Piroxicam promotes apoptosis and has a twofold effect on colon tumorigenesis in Mlh1/Apc mouse

Abstract

1026 Background: Increase amount of cyclooxygenase 2 (COX-2) is commonly found in malignant and premalignant lesions and overexpression of COX-2 is associated with both human and animal colon cancer. It has recently become evident that nonsteroidal anti-inflammatory drugs (NSAIDs) such as piroxicam, which inhibits the constitutive (COX-1) and inducible (COX-2) isoforms, represent a potential class of cancer chemopreventive agents. The mechanism of action of piroxicam on gastrointestinal cancer has not been determined. The present study examines the effect of piroxicam on Mlh1/APC 1638N mice, a preclinical model of intestinal cancer. Methods: Mice were fed orally once daily for 9 weeks with either AIN-76 diet or the same diet supplemented with piroxicam (60 ppm). Upon completion of treatment, the number and location of intestinal tumors was determined. Additional variables examined were the mean number of apoptotic cells in each crypt in the cecum and in the small intestine. Results: Administration of piroxicam to Mlh1/Apc mice produced an 82% decrease of the mean number of tumor per mouse in the small intestine (0.09 vs 0.5 respectively, p<0.05) and an increase in the cecum (1.18 vs 0.1, p<0.01) compared to vehicle-treated mice. The number of apoptotic positive cells/crypt was increased in the small intestine (0.21 versus 0.87, p<0.05) but also in the cecum (0.35 versus 0.84, p < 0.001).
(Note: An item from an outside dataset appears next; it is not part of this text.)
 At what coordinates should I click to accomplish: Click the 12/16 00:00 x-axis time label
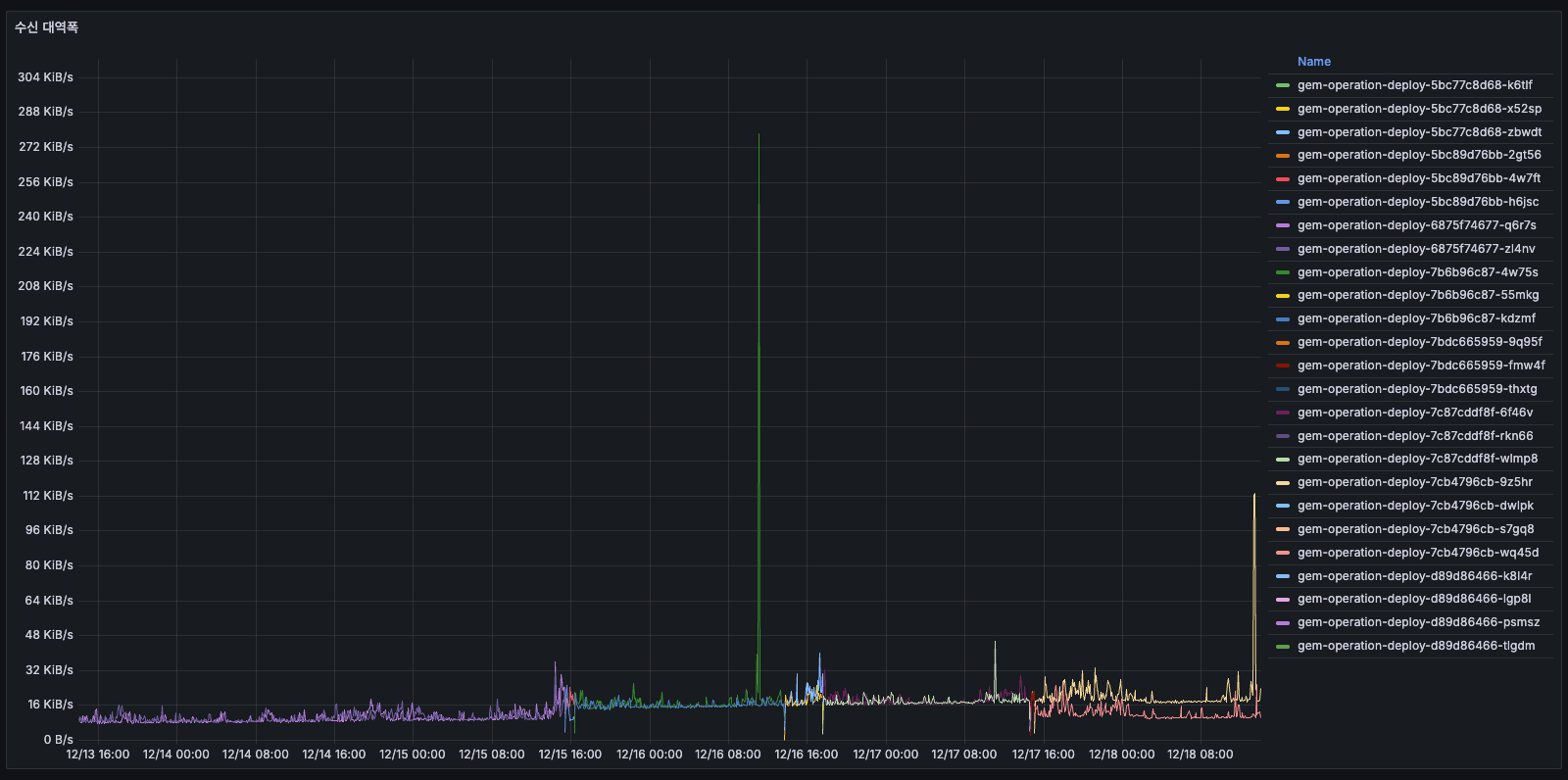[649, 755]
In small intestine, however, apoptosis was mostly triggered at the base of the crypt, the area considered to harbour the stem cells, whilst a whole length crypt apoptotic activation was found in the cecum. Conclusions: Piroxicam was able to induce apoptosis in intestinal mucosa, to reduce tumor number in the small intestine, and to increase tumorigenesis in the cecum when administered to Mlh1/Apc mice. Differences in the intramucosa distribution of the piroxicam-induced apoptosis between the two locations could be responsible for differences in tumor response. The findings in the present study call in to question the utility of piroxicam as a stand-alone chemopreventive agent. No significant financial relationships to disclose.